Dear Auditor, no mac, ever, can be hacked. So why bother? This company runs
anti-virus too, it isn't going to go away.


> Third your Mac isnt' just going to magically join a rouge access point
> unless you confiure it to join networks automatically, so just turn off that
> feature.
>

Even I have "joined" random access points. I've sat in a floor of an office
building, connected to a very locked down network, and tried out a few SSIDs
to see if I could check my mail real quick. Now, I delete those SSIDs when
I'm done, but I can imagine a regular user not doing so, and that enables a
connection to happen again, in the future, even.

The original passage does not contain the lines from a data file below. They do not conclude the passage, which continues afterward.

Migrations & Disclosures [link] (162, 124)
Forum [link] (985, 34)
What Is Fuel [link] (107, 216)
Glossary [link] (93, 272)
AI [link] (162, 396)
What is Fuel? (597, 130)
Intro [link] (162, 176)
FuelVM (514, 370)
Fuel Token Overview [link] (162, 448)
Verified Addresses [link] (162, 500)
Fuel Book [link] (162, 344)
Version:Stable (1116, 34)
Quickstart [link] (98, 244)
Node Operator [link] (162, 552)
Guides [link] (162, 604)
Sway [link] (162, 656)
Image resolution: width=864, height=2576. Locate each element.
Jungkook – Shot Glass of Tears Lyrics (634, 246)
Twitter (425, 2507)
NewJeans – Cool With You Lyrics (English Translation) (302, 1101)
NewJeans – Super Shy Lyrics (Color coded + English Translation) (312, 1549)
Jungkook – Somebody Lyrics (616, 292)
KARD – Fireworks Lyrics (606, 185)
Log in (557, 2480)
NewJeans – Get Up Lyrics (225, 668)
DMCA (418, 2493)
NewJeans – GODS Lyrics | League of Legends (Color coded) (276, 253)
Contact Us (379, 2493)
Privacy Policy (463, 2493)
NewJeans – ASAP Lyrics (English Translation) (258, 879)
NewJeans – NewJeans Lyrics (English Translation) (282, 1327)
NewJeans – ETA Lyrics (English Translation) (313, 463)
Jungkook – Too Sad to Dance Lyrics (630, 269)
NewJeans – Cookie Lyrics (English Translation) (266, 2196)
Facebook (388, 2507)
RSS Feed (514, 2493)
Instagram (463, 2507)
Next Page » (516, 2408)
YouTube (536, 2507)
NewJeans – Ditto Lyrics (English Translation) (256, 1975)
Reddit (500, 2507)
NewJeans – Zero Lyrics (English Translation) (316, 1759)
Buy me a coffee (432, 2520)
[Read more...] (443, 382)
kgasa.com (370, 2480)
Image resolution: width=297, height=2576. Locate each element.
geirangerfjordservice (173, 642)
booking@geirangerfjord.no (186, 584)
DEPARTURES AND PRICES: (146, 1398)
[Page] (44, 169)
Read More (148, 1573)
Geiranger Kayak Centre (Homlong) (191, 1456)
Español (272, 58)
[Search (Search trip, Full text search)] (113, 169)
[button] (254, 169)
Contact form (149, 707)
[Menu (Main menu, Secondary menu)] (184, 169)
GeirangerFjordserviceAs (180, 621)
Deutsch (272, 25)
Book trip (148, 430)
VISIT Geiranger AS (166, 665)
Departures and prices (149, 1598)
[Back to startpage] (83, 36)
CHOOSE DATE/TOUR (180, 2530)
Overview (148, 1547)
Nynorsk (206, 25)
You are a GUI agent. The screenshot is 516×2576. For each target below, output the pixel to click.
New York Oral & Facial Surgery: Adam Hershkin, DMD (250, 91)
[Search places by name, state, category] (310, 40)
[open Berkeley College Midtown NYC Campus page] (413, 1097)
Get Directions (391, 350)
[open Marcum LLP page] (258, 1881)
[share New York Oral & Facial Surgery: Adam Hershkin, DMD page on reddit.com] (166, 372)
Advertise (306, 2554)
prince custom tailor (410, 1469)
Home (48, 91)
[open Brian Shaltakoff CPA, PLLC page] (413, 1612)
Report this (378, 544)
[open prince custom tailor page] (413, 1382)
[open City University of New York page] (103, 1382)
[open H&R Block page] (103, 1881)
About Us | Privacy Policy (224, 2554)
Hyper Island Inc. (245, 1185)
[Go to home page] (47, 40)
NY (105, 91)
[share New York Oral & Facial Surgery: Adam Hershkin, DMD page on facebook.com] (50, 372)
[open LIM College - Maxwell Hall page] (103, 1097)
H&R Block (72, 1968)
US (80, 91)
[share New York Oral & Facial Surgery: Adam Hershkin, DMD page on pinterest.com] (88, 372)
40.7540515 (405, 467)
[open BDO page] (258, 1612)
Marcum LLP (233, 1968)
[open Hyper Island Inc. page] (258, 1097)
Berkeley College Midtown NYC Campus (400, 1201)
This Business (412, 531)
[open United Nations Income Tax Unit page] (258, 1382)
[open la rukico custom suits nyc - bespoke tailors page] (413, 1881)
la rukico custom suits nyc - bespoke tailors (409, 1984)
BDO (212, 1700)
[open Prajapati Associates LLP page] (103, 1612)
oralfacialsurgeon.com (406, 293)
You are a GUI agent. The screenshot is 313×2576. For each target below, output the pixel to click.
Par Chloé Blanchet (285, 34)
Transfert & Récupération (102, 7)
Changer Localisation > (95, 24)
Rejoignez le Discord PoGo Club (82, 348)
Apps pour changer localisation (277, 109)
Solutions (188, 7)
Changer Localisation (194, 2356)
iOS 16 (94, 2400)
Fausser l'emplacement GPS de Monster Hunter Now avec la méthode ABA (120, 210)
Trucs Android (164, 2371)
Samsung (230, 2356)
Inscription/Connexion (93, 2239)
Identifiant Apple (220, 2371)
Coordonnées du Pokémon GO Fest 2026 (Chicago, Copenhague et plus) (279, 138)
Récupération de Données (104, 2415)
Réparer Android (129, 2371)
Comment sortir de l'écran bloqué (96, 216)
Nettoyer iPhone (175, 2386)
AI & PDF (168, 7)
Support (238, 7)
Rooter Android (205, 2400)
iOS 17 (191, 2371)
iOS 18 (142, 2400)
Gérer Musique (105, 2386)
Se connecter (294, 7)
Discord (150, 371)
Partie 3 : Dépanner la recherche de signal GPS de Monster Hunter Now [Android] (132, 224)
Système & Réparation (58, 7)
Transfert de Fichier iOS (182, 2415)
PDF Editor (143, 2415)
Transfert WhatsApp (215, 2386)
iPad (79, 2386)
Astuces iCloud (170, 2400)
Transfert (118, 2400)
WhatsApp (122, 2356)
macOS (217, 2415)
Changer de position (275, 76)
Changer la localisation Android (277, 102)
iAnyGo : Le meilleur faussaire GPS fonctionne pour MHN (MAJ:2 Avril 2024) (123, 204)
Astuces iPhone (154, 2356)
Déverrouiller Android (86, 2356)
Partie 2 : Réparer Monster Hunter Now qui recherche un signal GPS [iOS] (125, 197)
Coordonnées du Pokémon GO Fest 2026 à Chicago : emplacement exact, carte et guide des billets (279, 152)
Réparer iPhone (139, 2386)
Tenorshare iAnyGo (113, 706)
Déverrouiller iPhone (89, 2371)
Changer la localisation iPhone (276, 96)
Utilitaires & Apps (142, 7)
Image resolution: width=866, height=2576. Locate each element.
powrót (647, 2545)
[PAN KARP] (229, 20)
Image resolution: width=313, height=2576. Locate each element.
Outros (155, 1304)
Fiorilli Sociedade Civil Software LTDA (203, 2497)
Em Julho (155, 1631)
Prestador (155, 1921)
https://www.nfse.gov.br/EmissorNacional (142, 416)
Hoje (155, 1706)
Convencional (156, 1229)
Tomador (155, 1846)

> Forth have you heard of routing? And packet forwarding is turned off unless
> it was very explicitly enabled by someone very familiar with sysctl.
>

There's really no reason to answer such a question. I think we've all seen
Dan be condescending and inflammatory on the forums before. Considering a
few of my routers, firewalls and switches seem to work in client
environments, I'll let the other readers just assume one way or another if
I've "heard" of routing.


> Common? Unheard of is more like it.
>

Dear Mr. Auditor... nope, that isn't going to work either.


> > Ethernet, with actively mounted fileshares, might not I be able to
> > access those shares?
>
> > and you are plugged into a network via
> By what mystical magicks?
>

Again, if you gain access to my box (and again, not mine, since I have some
common sense here), and I already have shares mounted, and you are now
logged in via say ssh as ME, then why wouldn't you be able to get to those
shares? Again, this is a laptop with an active IP on both airport (some
stupid access point they SHOULDN'T have connected to... but did) and an
ethernet connection. If you SSHed into MY box as ME, via airport, and I had
a valid LAN connection and a few mounted shares, you really couldn't access
those shares? I bet you could.


> This is seriously just paranoia and woolly thinking.
>

So? How does that eliminate the need for me to do it?